Proclus não cai pois no erro de considerar a definição de paralelismo de Possidónio (rectas equidistantes) como equivalente à de Euclides (rectas que não se intersectam), o que seria pressupor desde logo o quinto postulado. Contudo, considera que a distância entre duas paralelas se mantém menor que uma distância fixa, na demonstração da proposição inicial (a partir da qual demonstrou o quinto postulado) e é aí que está o seu erro, pois isso é equivalente ao quinto postulado de Euclides (na geometria hiperbólica, é falso que a distância entre duas paralelas seja sempre inferior a uma certa distância finita).
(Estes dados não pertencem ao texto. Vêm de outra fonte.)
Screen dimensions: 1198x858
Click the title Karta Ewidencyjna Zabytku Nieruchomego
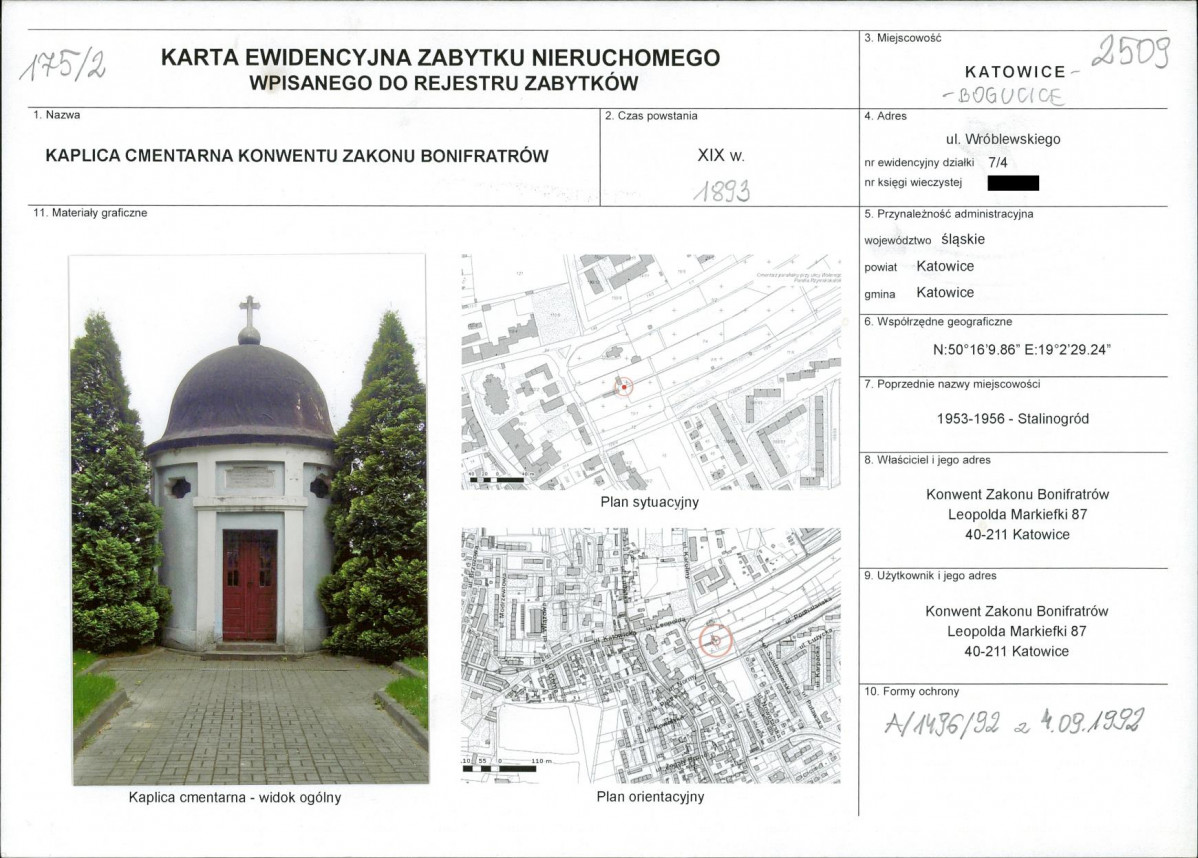(440, 58)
Logo acaba por não demonstrar o postulado visto que o pressupôs, ainda que involuntariamente.
Apesar disso, o trabalho de Proclus é extremamente relevante. Ele preocupou-se em apresentar a questão de uma forma ponderada e científica. Não se limitou a apresentar a sua demonstração. Analisou uma tentativa anterior à sua (a de Ptolomeu, que correctamente identificou como errada) e atacou, por um lado, aqueles que diziam que as rectas nunca se encontravam e, por outro, aqueles que se fundamentavam em “probabilidades” para concluir que as rectas tinham que se encontrar só porque a tendência das rectas era aproximar-se cada vez mais.
Na sua tradução do comentário de Proclus, Morrow considera que “esta tentativa de provar o quinto postulado de Euclides é a contribuição mais ambiciosa de Proclus para os elementos da geometria” (Morrow, 1970, xxxi). Há mesmo quem ponha a hipótese, a partir de uma referência de Philoponus, que Proclus teria tido este assunto em tão elevada conta que teria mesmo chegado ao ponto de escrever um livro sobre ele, entretanto perdido.